La mère se relève et va une fois de plus tâter la terre de ses cactus : « ah, vous êtes à peine humides mes chéris, donc ça doit faire cinq ou six jours que je suis ici. Encore un peu de patience, on rentrera bientôt à la maison. Demain. »

On toque à la porte, c’est l’infirmière Joëlle : « Mamie, il est 18h, il est temps de descendre au réfectoire. Vous voulez que je vous accompagne ou vous y arriverez toute seule ?
- Oh ça ira, je peux me débrouiller seule. »
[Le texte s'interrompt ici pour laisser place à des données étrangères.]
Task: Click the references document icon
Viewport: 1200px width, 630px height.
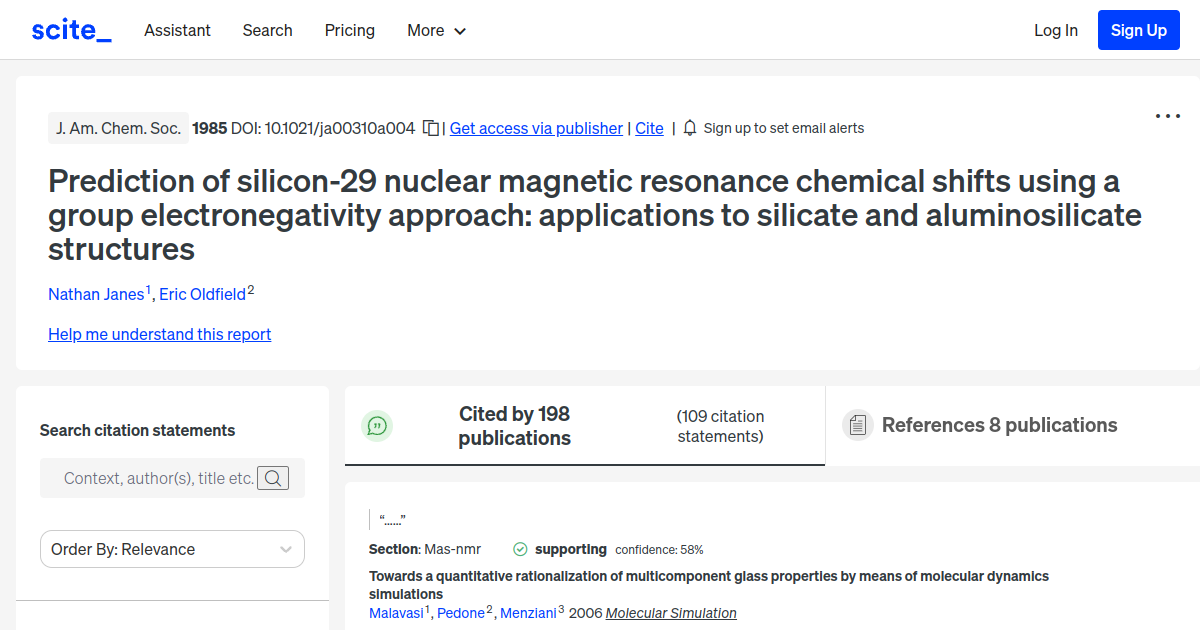Action: [x=857, y=424]
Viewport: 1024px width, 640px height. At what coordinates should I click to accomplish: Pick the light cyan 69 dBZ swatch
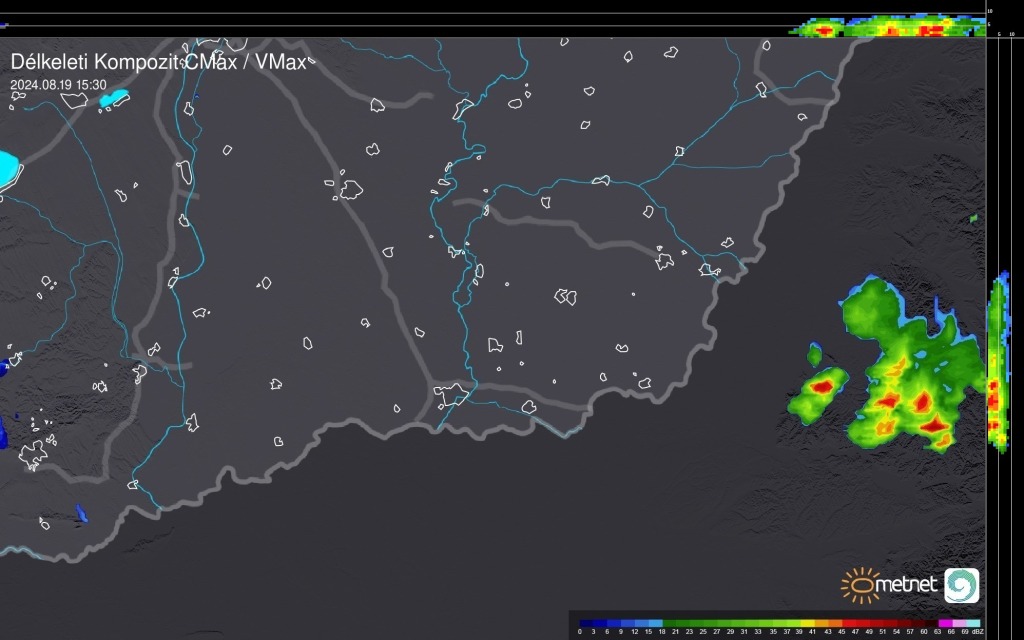(x=972, y=623)
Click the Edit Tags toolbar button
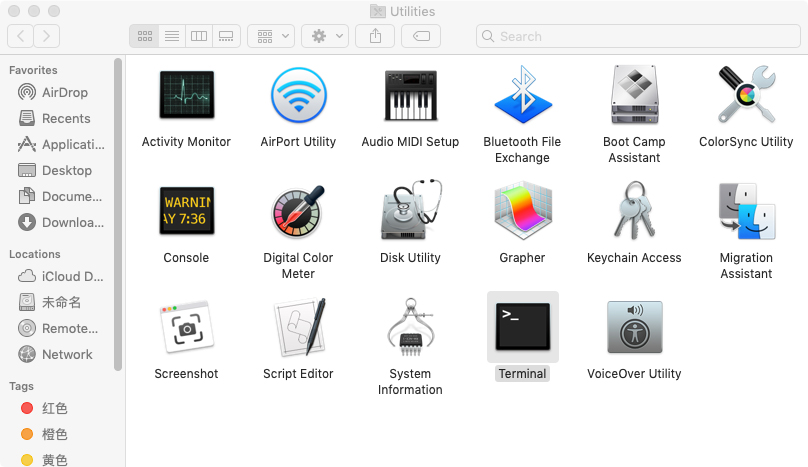The height and width of the screenshot is (467, 808). point(421,36)
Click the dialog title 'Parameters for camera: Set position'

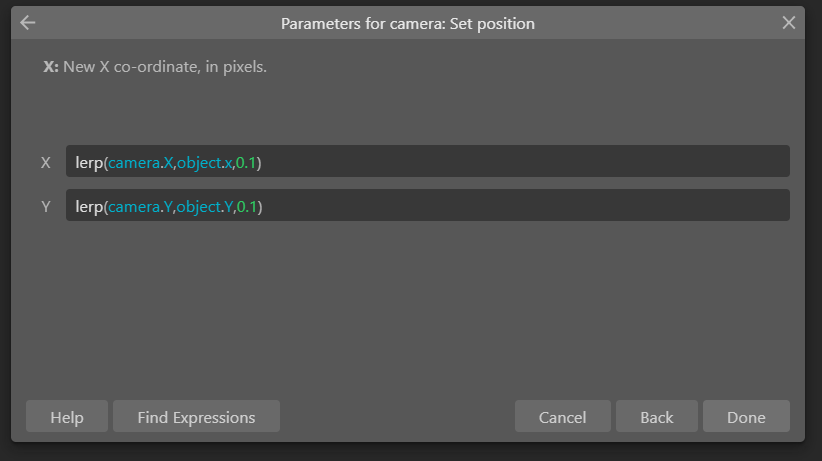pyautogui.click(x=408, y=24)
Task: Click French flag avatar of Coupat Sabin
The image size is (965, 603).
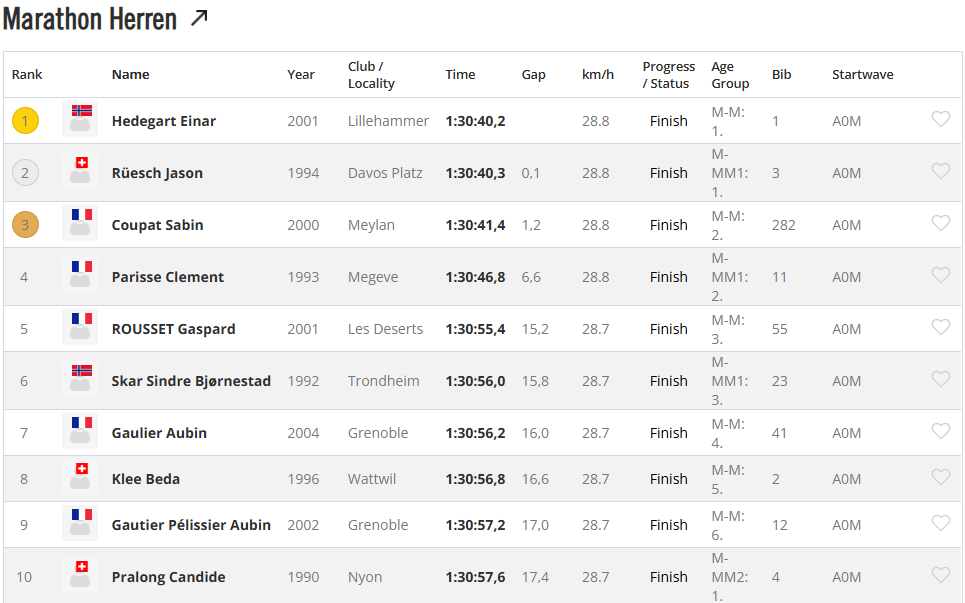Action: click(81, 223)
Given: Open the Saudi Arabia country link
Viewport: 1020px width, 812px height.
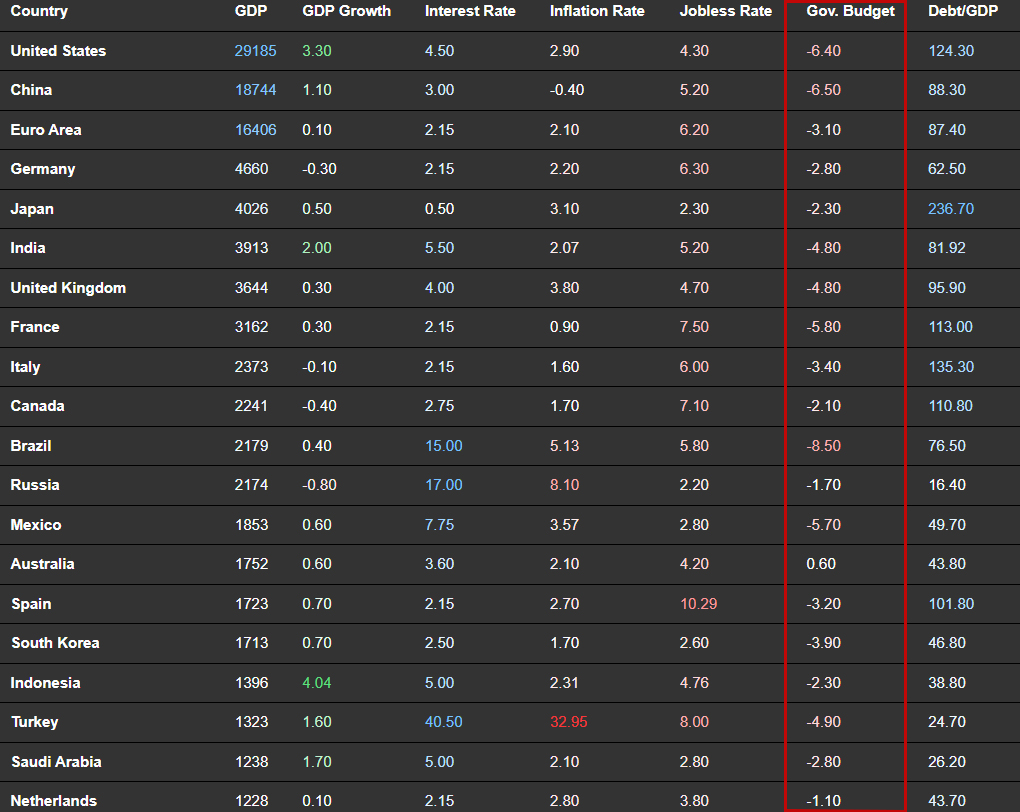Looking at the screenshot, I should (x=56, y=762).
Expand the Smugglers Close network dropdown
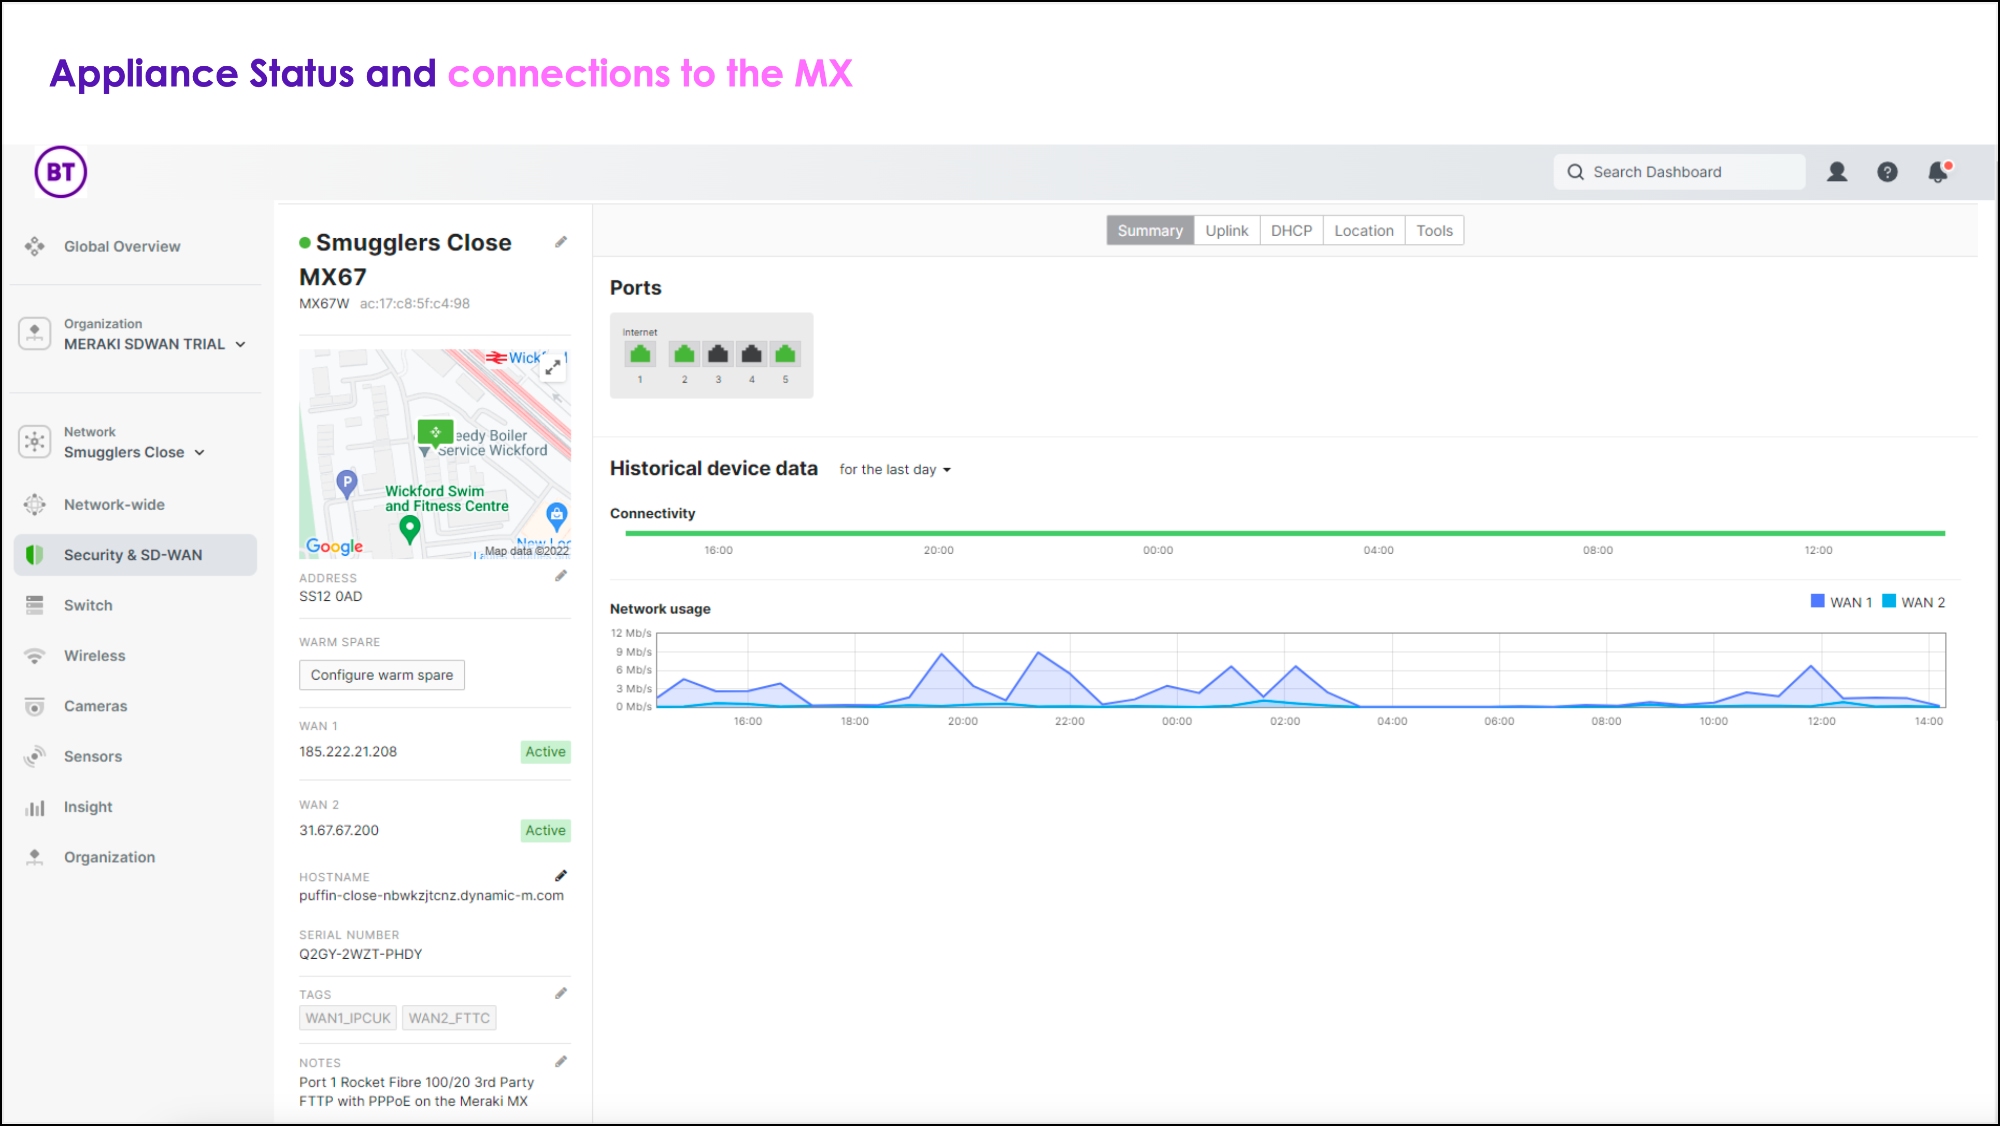 coord(203,452)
Avant de sortir, la vieille dame fait un détour par la salle de bains pour se laver les mains et en profite pour se donner un petit coup de peigne. Non pas qu’elle veuille encore plaire à son âge, mais c’est une question de dignité. De même, elle inspecte sa tenue : pas de taches, pas de plis disgracieux. Elle ouvre le minuscule placard à vêtements et choisit un joli gilet, parfaitement assorti à son pull à fines rayures et à son pantalon noir en panne de velours. Voilà, à présent elle peut descendre.

Elle trottine à petits pas jusqu’à l’ascenseur devant lequel attendent deux autres personnes, l’une le bras en écharpe, l’autre, le cou enserré d’une minerve.
Dans le réfectoire, elle s’assoit à la première place libre qu’elle trouve.
« Ah non, intervient une aide-soignante en désignant une table plus loin, vous c’est là-bas. »
Elle la regarde d’un air désapprobateur. Elle a quand même le droit de s’assoir où elle veut, non ?
« Mamie, c’est là-bas votre place habituelle, vous vous rappelez ? Il y a votre pilulier avec votre nom dessus, » lui explique la jeune femme en souriant et en la prenant gentiment par le bras.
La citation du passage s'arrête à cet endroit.